## [Work to complete]
What is needed is an exact copy of every line from the one containing "Where should I" through the end of the entries; please set it down without any pictures.

Extracted material section start

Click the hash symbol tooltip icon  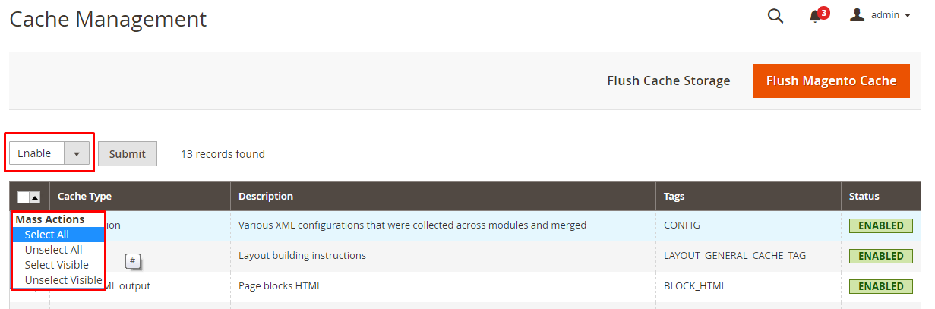coord(133,261)
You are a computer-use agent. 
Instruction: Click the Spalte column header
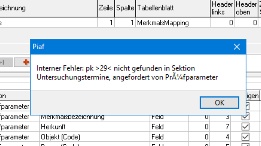[125, 8]
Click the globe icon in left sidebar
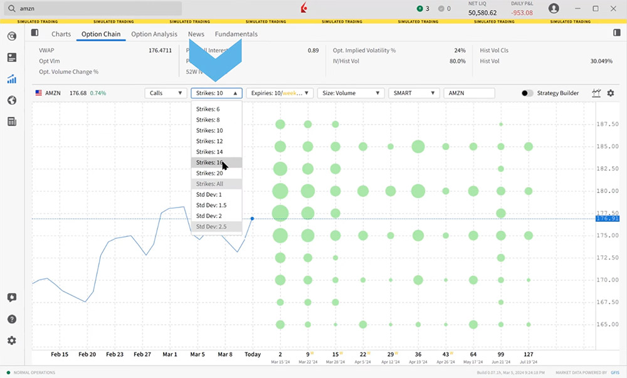The width and height of the screenshot is (627, 378). (x=11, y=100)

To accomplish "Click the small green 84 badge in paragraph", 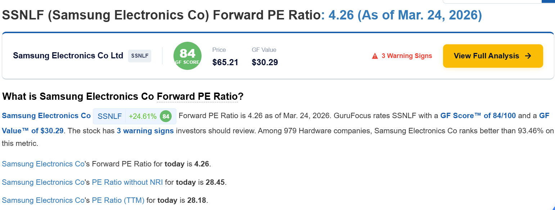I will 166,116.
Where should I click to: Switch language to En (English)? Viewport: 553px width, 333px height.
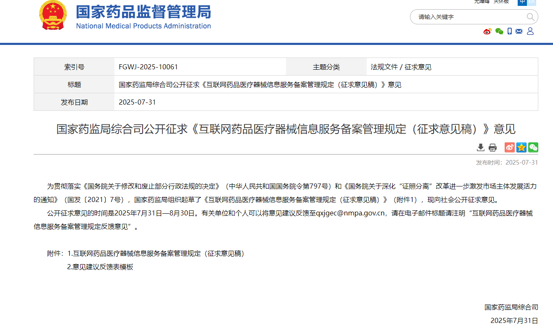point(532,2)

Extracted material section end

## [The answer]
Where should I click to: Switch language to En (English)? Viewport: 553px width, 333px height.
point(532,2)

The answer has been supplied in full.